5. **Starting Point Convergence:** At N=1 (single solution), all methods within each chart start at approximately the same performance level. The differentiation between methods emerges and grows as more solutions are sampled (N increases).
### Interpretation
The data suggests that the `SHEPHERD` method is more effective at leveraging increased sampling (higher N) to find correct solutions compared to `SC`, `ORM`, and `PRM800K`. Its superior scaling indicates it may have a better underlying strategy for generating or selecting among multiple candidate solutions.
The stark difference in overall scores between GSM8K and MATH highlights the increased complexity of the MATH dataset, which likely requires more advanced reasoning steps.
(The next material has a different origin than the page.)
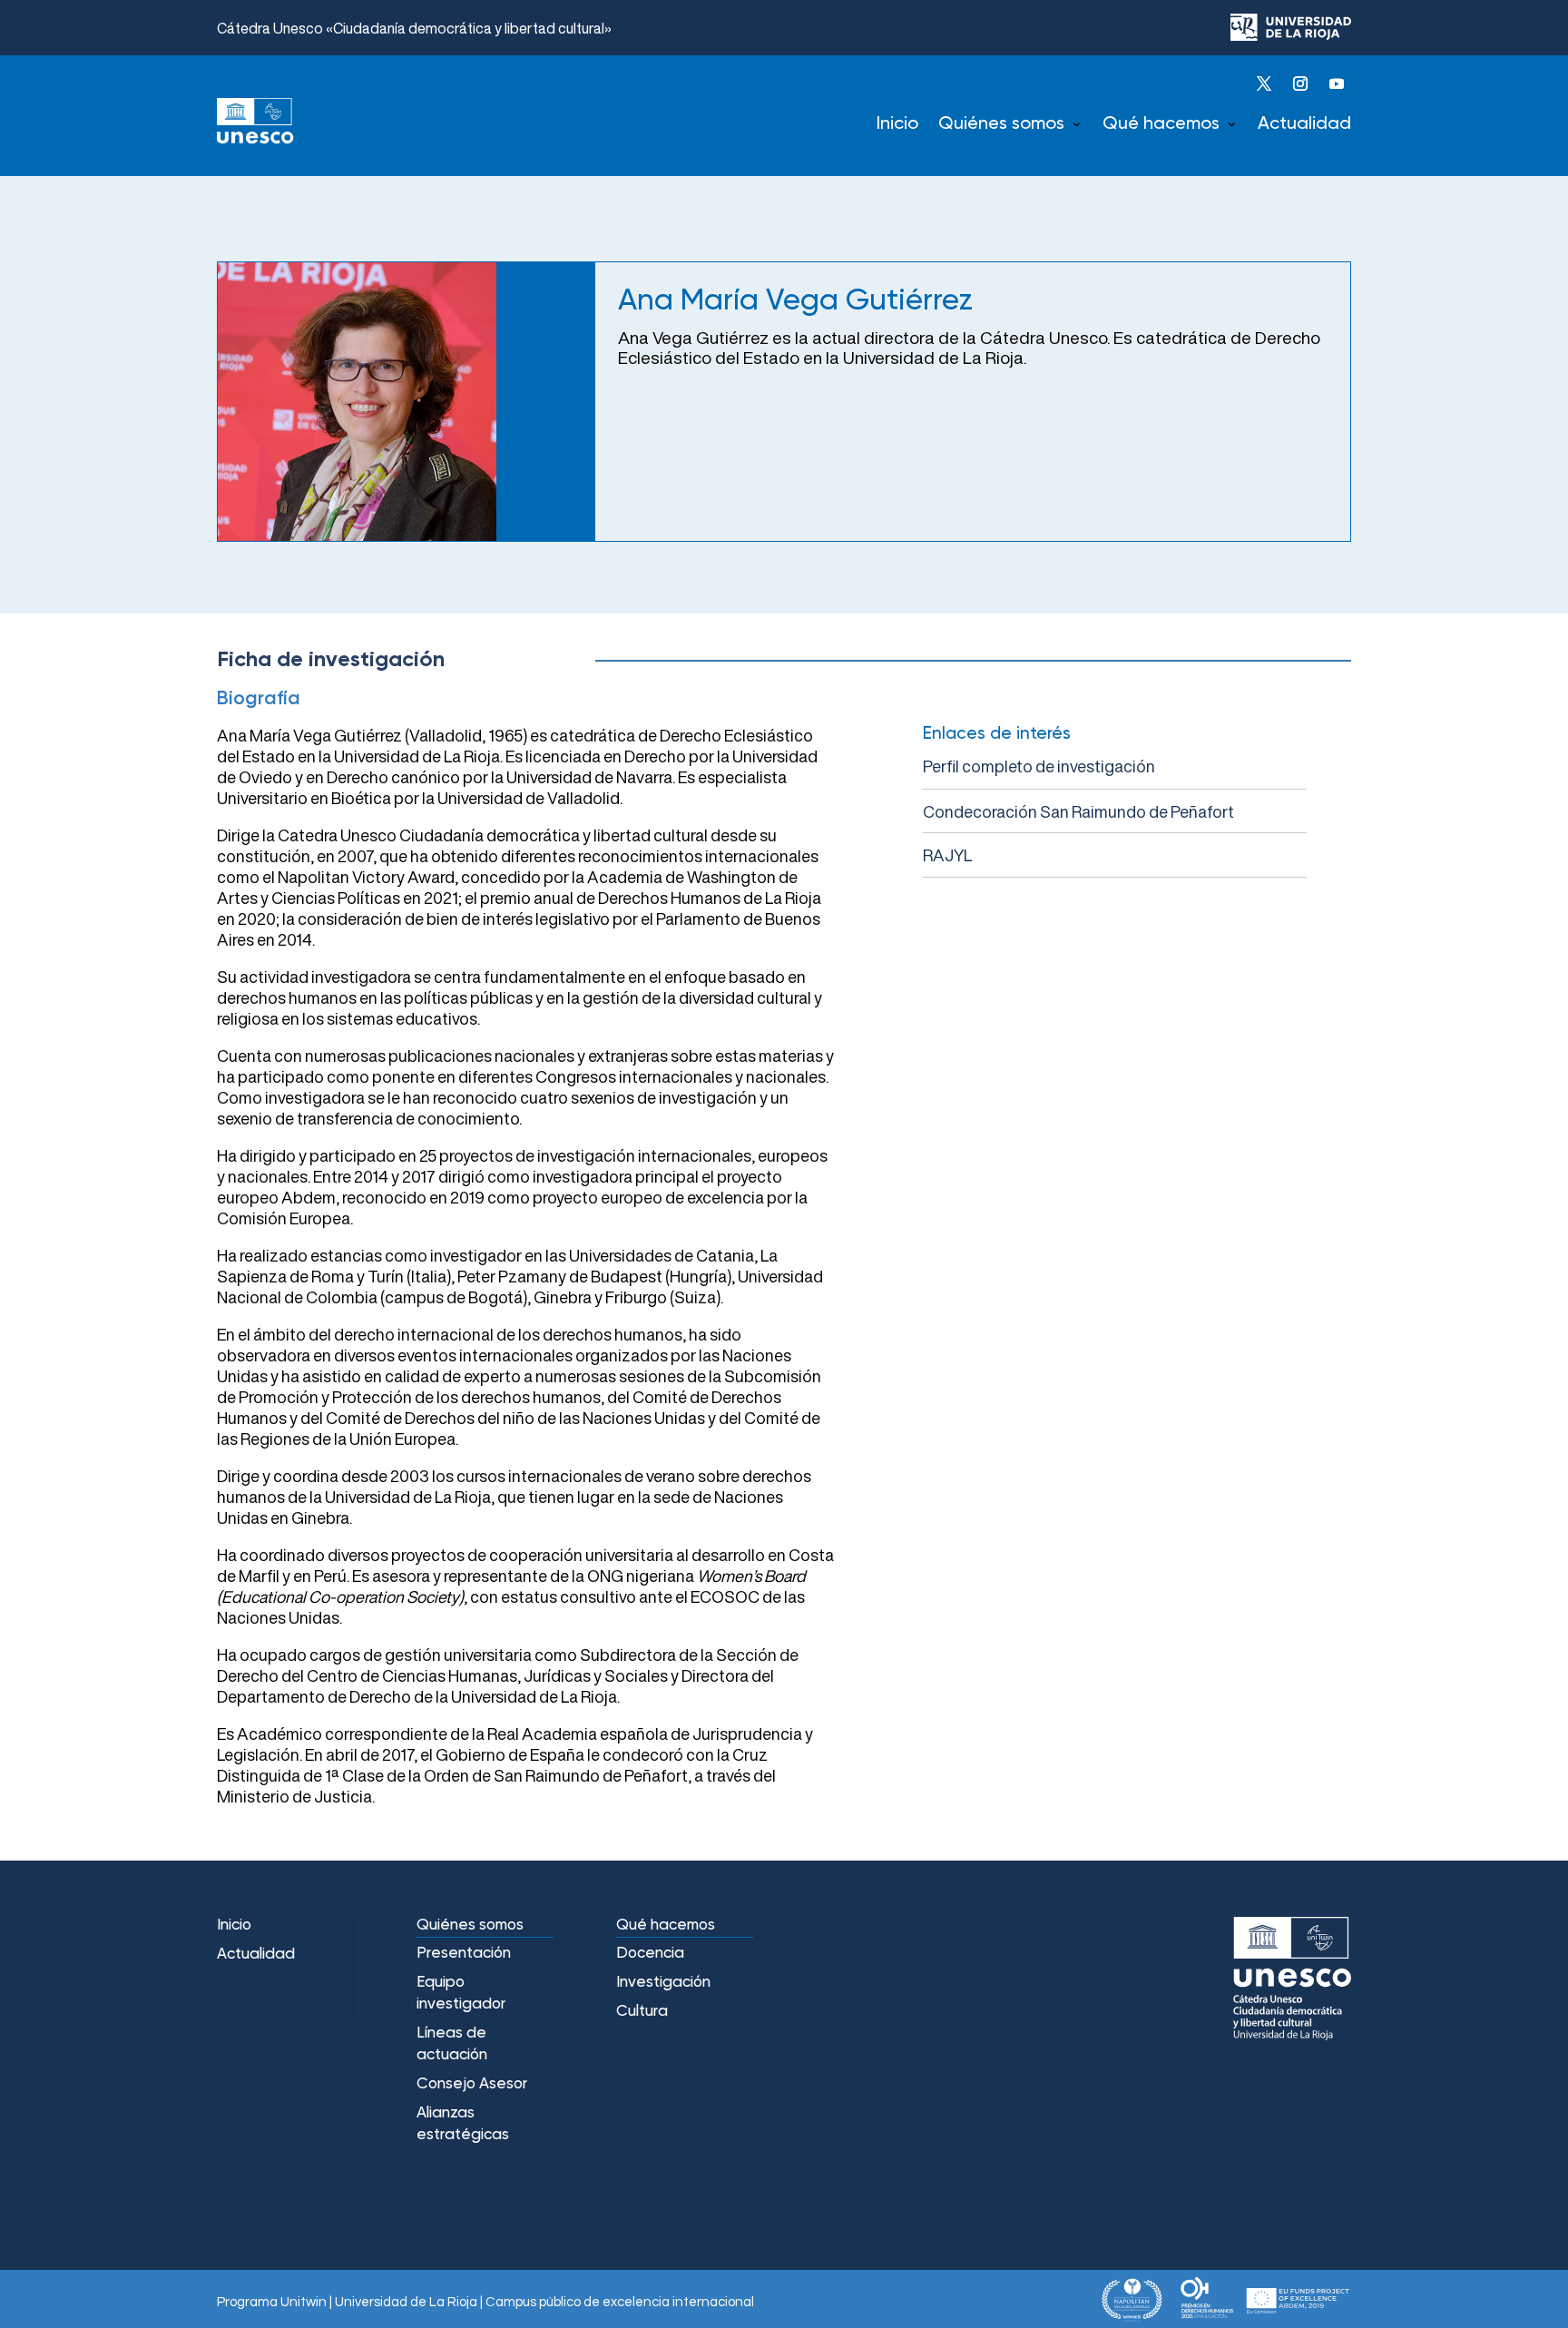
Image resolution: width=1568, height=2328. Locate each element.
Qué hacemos (1161, 124)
The fact that all methods show similar scaling patterns (steep initial rise, then plateau) implies a fundamental limit to the "Best-of-N" sampling approach; simply generating more solutions yields progressively smaller benefits.
The close performance of `ORM` and `PRM800K` suggests these methods may share similar underlying mechanisms or limitations. The consistent underperformance of `SC` (likely "Self-Consistency") indicates that its approach to aggregating multiple solutions is less effective than the others tested in this evaluation setup.
**Language Declaration:** All text in the image is in English.